Instructions to follow> Please copy every one of the entries below word for word, with each line and its spacing unchanged.

________

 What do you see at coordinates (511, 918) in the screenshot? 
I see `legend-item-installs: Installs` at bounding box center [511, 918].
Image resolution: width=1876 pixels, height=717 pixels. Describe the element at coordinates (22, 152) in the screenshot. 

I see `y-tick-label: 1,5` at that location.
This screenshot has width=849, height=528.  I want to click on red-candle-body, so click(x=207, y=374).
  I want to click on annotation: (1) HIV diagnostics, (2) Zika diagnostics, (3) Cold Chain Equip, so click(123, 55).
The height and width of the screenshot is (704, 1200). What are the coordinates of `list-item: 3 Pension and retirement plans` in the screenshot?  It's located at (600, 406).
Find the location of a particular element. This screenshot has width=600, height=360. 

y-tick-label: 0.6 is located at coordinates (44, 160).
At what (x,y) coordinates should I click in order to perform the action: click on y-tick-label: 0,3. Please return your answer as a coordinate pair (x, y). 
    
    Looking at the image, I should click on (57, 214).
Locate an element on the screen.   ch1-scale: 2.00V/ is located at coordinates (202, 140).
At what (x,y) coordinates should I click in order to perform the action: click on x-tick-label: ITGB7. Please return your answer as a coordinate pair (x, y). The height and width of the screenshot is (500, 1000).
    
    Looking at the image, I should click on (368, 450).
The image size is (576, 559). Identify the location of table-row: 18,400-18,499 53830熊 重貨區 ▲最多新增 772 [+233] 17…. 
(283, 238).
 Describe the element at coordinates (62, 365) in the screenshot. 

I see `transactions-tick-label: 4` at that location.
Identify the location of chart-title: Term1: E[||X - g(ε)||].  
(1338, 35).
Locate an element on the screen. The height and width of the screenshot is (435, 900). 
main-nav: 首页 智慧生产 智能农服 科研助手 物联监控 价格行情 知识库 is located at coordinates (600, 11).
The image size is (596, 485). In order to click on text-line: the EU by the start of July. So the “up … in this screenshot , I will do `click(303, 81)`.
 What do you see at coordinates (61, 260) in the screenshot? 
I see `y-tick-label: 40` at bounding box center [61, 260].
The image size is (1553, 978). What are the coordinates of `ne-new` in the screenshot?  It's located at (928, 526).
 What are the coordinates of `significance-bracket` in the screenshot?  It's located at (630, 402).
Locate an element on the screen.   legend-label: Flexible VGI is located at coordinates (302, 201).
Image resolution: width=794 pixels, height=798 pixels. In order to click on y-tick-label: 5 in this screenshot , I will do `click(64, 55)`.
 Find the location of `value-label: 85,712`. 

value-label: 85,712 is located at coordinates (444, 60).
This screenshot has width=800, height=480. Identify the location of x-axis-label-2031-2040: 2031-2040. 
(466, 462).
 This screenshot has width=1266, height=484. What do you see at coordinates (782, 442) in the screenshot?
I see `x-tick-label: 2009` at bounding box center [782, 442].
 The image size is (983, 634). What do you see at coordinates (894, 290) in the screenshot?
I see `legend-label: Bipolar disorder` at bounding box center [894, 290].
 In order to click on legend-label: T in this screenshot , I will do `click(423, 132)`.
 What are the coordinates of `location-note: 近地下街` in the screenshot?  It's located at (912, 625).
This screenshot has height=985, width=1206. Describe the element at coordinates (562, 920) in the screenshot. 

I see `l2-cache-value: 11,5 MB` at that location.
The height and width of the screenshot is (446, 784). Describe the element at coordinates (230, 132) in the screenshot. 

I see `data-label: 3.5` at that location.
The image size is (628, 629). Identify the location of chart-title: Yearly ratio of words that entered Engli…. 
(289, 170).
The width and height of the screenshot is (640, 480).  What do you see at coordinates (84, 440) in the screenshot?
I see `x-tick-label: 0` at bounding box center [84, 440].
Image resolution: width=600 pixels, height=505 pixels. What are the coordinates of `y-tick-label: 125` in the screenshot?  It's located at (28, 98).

________

Response to the exercise>
 What do you see at coordinates (511, 918) in the screenshot? 
I see `legend-item-installs: Installs` at bounding box center [511, 918].
Image resolution: width=1876 pixels, height=717 pixels. Describe the element at coordinates (22, 152) in the screenshot. 

I see `y-tick-label: 1,5` at that location.
This screenshot has width=849, height=528.  I want to click on red-candle-body, so click(x=207, y=374).
  I want to click on annotation: (1) HIV diagnostics, (2) Zika diagnostics, (3) Cold Chain Equip, so click(123, 55).
The height and width of the screenshot is (704, 1200). What are the coordinates of `list-item: 3 Pension and retirement plans` in the screenshot?  It's located at (600, 406).
Find the location of a particular element. This screenshot has width=600, height=360. 

y-tick-label: 0.6 is located at coordinates (44, 160).
At what (x,y) coordinates should I click in order to perform the action: click on y-tick-label: 0,3. Please return your answer as a coordinate pair (x, y). 
    
    Looking at the image, I should click on (57, 214).
Locate an element on the screen.   ch1-scale: 2.00V/ is located at coordinates (202, 140).
At what (x,y) coordinates should I click in order to perform the action: click on x-tick-label: ITGB7. Please return your answer as a coordinate pair (x, y). The height and width of the screenshot is (500, 1000).
    
    Looking at the image, I should click on (368, 450).
The image size is (576, 559). Identify the location of table-row: 18,400-18,499 53830熊 重貨區 ▲最多新增 772 [+233] 17…. 
(283, 238).
 Describe the element at coordinates (62, 365) in the screenshot. 

I see `transactions-tick-label: 4` at that location.
Identify the location of chart-title: Term1: E[||X - g(ε)||].  
(1338, 35).
Locate an element on the screen. The height and width of the screenshot is (435, 900). 
main-nav: 首页 智慧生产 智能农服 科研助手 物联监控 价格行情 知识库 is located at coordinates (600, 11).
The image size is (596, 485). In order to click on text-line: the EU by the start of July. So the “up … in this screenshot , I will do `click(303, 81)`.
 What do you see at coordinates (61, 260) in the screenshot? 
I see `y-tick-label: 40` at bounding box center [61, 260].
The image size is (1553, 978). What are the coordinates of `ne-new` in the screenshot?  It's located at (928, 526).
 What are the coordinates of `significance-bracket` in the screenshot?  It's located at (630, 402).
Locate an element on the screen.   legend-label: Flexible VGI is located at coordinates (302, 201).
Image resolution: width=794 pixels, height=798 pixels. In order to click on y-tick-label: 5 in this screenshot , I will do `click(64, 55)`.
 Find the location of `value-label: 85,712`. 

value-label: 85,712 is located at coordinates (444, 60).
This screenshot has width=800, height=480. Identify the location of x-axis-label-2031-2040: 2031-2040. 
(466, 462).
 This screenshot has width=1266, height=484. What do you see at coordinates (782, 442) in the screenshot?
I see `x-tick-label: 2009` at bounding box center [782, 442].
 The image size is (983, 634). What do you see at coordinates (894, 290) in the screenshot?
I see `legend-label: Bipolar disorder` at bounding box center [894, 290].
 In order to click on legend-label: T in this screenshot , I will do `click(423, 132)`.
 What are the coordinates of `location-note: 近地下街` in the screenshot?  It's located at (912, 625).
This screenshot has height=985, width=1206. Describe the element at coordinates (562, 920) in the screenshot. 

I see `l2-cache-value: 11,5 MB` at that location.
The height and width of the screenshot is (446, 784). Describe the element at coordinates (230, 132) in the screenshot. 

I see `data-label: 3.5` at that location.
The image size is (628, 629). Identify the location of chart-title: Yearly ratio of words that entered Engli…. 
(289, 170).
The width and height of the screenshot is (640, 480).  What do you see at coordinates (84, 440) in the screenshot?
I see `x-tick-label: 0` at bounding box center [84, 440].
Image resolution: width=600 pixels, height=505 pixels. What are the coordinates of `y-tick-label: 125` in the screenshot?  It's located at (28, 98).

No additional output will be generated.